The ‘Preston Model’ of community wealth-building offers one potentially fruitful avenue to explore how such reconfigured localised governance and delivery arrangements could implement a radically different vision of what constitutes ‘wealth’ at the local level, as measured against a more sustainable set of economic, environmental and social indices than those conventionally used to calibrate economic progress.  A vision in which that wealth is retained within (rather than extracted from) our urban and rural communities and distributed on a substantially more equitable basis than is currently the case.

Many community land and asset owners are playing a key role in the recovery of their local economies from the pandemic.  Some plan to set up incubation spaces for local businesses to support the recovery.  Others have been sourcing food locally, both for shops and for delivery to people who are shielding, vulnerable or self-isolating.  New connections are being made with local suppliers and some Community Trusts are now providing services to vulnerable and disadvantaged people in their communities.  This is resilience-building from the ground up.

These Community Trusts have been able to perform these crucial support functions precisely because, as local anchor organisations, they have the infrastructure and capacity to respond rapidly and effectively to challenges posed to their communities by the pandemic. In many cases that infrastructure and capacity has been developed as a direct consequence of their roles as land and other asset owners.   It’s crucial therefore that Scotland continues to invest in scaling up community ownership as a way of stimulating local economic development, resilience and community wellbeing.  Consequently, there’s a strong case for retaining the Scottish Land Fund with an increased budget of up to £20 million annually to consolidate and further expand its vital strategic function in facilitating more community ownership of land and assets throughout urban and rural Scotland.

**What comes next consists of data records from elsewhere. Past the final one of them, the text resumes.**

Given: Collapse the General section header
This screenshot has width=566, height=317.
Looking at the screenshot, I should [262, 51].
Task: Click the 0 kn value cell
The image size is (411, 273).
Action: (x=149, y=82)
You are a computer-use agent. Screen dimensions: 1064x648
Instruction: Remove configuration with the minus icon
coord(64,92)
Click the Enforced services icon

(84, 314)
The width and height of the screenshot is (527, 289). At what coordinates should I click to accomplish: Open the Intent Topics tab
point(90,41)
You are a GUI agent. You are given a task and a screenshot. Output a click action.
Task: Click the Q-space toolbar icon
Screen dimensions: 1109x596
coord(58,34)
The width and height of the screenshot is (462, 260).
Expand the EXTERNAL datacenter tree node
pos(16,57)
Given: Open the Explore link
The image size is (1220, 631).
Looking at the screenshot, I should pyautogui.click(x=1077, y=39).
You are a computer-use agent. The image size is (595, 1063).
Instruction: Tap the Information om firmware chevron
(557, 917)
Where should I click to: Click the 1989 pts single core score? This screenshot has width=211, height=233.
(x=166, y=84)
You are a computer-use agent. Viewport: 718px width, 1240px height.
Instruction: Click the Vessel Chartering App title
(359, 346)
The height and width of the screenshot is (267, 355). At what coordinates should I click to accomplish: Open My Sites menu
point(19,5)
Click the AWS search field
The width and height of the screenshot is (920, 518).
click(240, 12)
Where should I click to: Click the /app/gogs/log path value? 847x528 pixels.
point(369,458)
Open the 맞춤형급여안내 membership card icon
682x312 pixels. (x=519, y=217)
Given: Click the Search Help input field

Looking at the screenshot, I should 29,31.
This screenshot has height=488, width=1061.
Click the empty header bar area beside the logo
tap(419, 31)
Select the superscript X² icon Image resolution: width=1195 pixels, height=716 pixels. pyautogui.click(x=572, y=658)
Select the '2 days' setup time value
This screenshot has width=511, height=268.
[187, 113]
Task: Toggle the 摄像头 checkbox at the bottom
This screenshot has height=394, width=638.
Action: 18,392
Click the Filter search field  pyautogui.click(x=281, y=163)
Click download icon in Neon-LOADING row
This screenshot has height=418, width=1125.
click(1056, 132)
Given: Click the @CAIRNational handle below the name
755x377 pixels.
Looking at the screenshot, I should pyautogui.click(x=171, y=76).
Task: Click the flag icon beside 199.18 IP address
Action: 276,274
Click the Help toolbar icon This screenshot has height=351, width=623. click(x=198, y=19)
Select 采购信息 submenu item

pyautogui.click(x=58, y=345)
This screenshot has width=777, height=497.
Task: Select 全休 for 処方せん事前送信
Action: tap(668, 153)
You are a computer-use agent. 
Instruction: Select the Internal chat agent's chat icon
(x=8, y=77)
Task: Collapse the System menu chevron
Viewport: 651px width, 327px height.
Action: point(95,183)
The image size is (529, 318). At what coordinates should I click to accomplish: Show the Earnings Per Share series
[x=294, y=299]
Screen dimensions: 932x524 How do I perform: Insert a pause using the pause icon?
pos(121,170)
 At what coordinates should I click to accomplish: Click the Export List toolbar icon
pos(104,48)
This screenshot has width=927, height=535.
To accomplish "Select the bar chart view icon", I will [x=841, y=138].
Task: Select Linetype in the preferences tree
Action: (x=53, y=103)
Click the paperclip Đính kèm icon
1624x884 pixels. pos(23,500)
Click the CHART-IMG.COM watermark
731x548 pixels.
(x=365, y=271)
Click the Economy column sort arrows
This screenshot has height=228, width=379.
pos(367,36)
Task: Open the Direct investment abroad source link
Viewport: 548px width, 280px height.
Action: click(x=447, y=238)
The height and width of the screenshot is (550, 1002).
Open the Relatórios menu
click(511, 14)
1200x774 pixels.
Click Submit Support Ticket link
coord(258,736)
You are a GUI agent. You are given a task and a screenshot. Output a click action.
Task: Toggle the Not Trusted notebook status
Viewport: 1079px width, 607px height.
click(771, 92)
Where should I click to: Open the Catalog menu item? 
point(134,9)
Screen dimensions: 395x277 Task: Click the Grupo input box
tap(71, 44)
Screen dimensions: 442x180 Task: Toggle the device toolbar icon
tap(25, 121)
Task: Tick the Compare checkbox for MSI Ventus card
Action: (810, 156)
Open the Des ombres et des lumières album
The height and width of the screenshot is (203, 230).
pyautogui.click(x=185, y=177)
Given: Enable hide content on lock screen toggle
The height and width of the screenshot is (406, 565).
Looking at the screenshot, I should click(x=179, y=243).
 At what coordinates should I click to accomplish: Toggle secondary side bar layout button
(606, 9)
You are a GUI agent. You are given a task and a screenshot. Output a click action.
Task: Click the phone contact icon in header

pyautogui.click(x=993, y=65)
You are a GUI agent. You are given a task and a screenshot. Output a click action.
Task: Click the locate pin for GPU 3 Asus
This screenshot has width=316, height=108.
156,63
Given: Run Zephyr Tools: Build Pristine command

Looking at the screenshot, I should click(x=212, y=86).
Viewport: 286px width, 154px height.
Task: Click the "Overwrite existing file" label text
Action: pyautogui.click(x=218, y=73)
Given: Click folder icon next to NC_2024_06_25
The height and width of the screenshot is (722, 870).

The pandemic and its still unfolding aftermath has shone an unforgiving light on the structural vulnerabilities of the economy in terms of the resilience of particular industrial sectors, regional challenges in both urban and rural spatial contexts, ways of working and security of employment, and services provision.  There is clearly no ‘one-size fits all’ solution to these manifold challenges.  Nevertheless, achieving the ‘better’ (i.e. greener, fairer, wealthier) society calls for a focus on equity in the form of emphasising the needs of the least advantaged in society now (intragenerational equity) and on a fair treatment of future generations (intergenerational equity).  Land reform – encompassing changes to the ways in which land is owned and used in the public interest – provides a crucial foundation stone from which to tackle many of these structural problems and propel Scotland towards that better society focused on the common good. That requires bold and imaginative policy thinking, backed by the political will to seize the opportunity to set Scotland’s economic path towards a more sustainable future.  But time is short and ‘business as usual’ is no longer a credible option.